The itchy-feet backpacker informs that there are about five prominently known holy Kailash Peaks in the Himalayan range
My perception that there is only one Kailash, the Kailash Manasarovar, was changed when I met this traveller from the state of ‘Gods own country' Kerala. The wanderlust M.K. Ramachandran informed me that there are about five prominently known holy Kailash Peaks in the Himalayan range. He was here in Visakhpatnam recently on an invitation from the Kerala Kala Samithi and squeezed some time to narrate his travelogue to The Hindu Metro Plus team.
The five holy peaks, which he says are the abodes of Lord Shiva, are: Kailash Manasarovar, Adi Kailash, Kinnaur Kailash, Shrikant Mahadev Kailash and Manimahesh Kailash.
After having worked for over 15 years in the Gulf region, he retired from his professional life to explore India. “Initially, I covered almost all the temples and holy spots in South India and in 1998, I set my sights to discover the mystic Himalayas,” he says.

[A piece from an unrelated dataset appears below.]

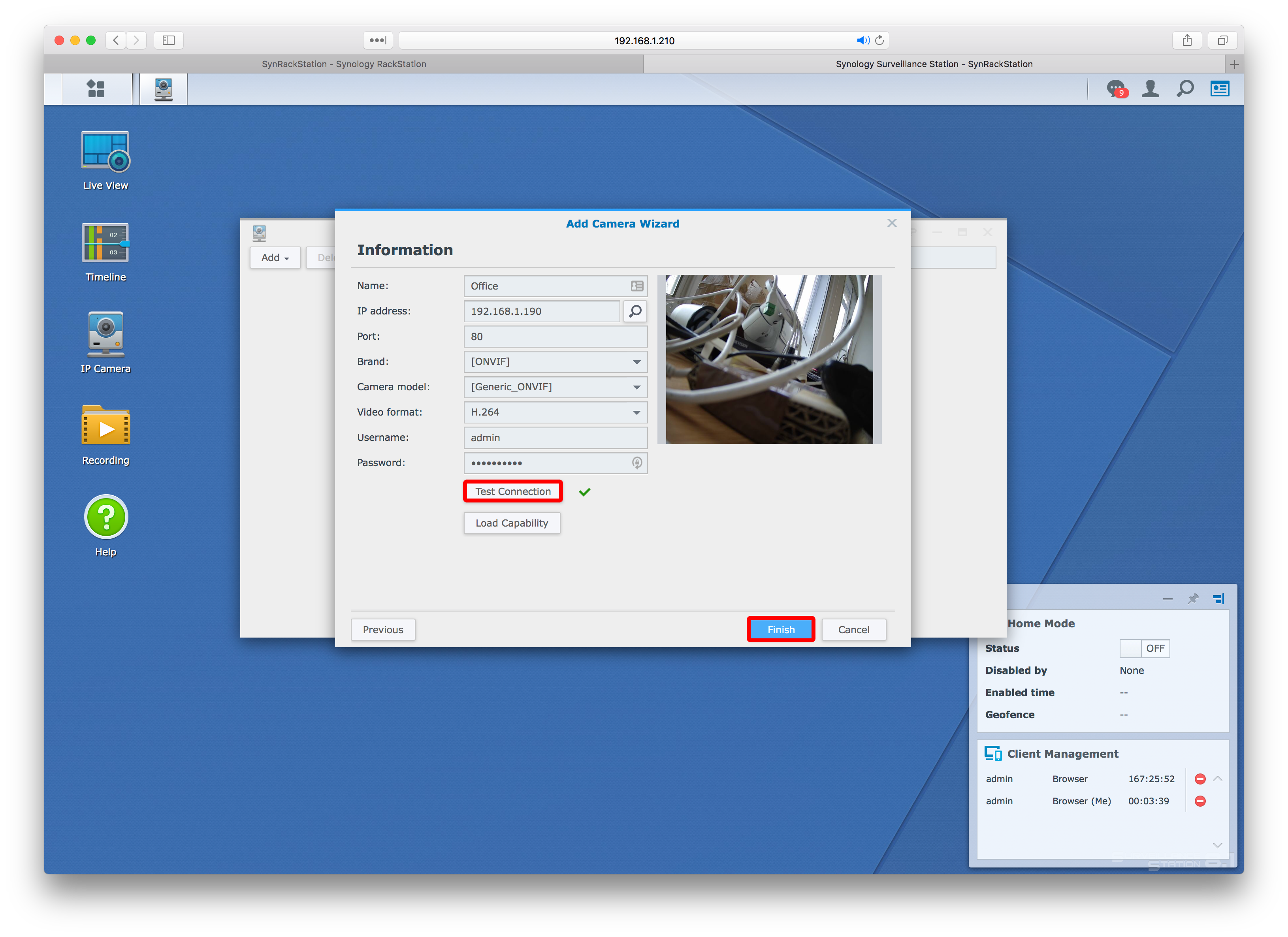Expand the Brand dropdown
This screenshot has width=1288, height=937.
click(x=636, y=361)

Having travelled around the globe, the globetrotter and writer opines that the Himalayan range is the most fascinating spot in the world. “It is full of spiritual vibrations and mysterious in its own ways,” he adds.

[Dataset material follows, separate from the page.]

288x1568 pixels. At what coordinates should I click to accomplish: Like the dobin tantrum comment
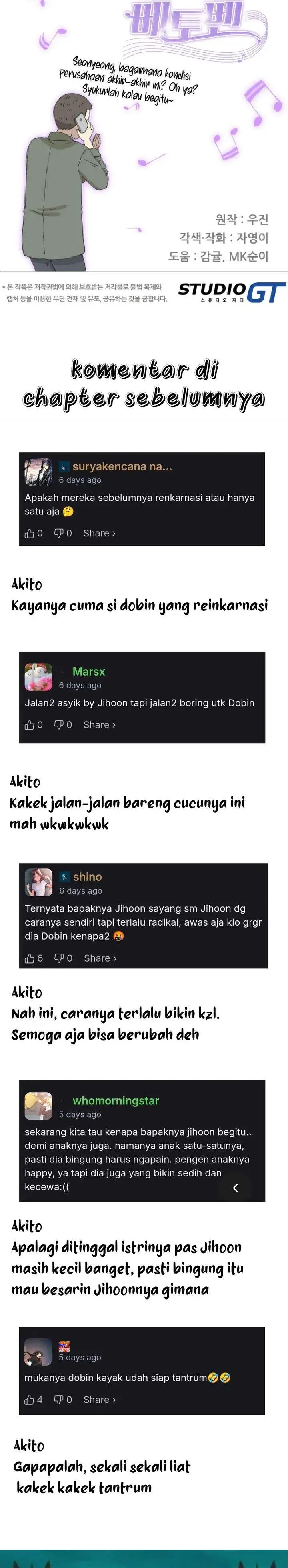(29, 1399)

So far, Ramachandran has travelled to over 41 destinations in the Himalayan range, covering the ranges of Garhwal, Kumaon and Jammu and Kashmir. “The eastern Nilachal range is left to be explored. I intend to take it up sometime in the next year,” he informs.
Apart from experiencing the unique vibrations and pristine beauty of the ranges, he informs that he encountered many mystics with immense yogic powers. “I just could not comprehend how some of the yogis in remote and rarefied places like Tapovan and Manimahesh Lake would drape a thin cotton cloth over their bodies, when we would shiver under the protection of at least six layers of warm clothing,” he says.
The Panch Kailash
Kailash Manasarovar: A known pilgrimage spot located at an altitude of 21,778 feet above mean sea level in Tibet. The mountain lies near Lake Manasarovar and Lake Rakshastal and is revered by almost all religions and faiths like Hinduism, Jainism, Buddhism, Chinese and Bons.
Adi Kailash: The peak is also called as Chota Kailash and is located at an altitude of 15,510 feet above mean sea level near the Indo-Tibetan border in Pithoragarh district of Uttarakhand.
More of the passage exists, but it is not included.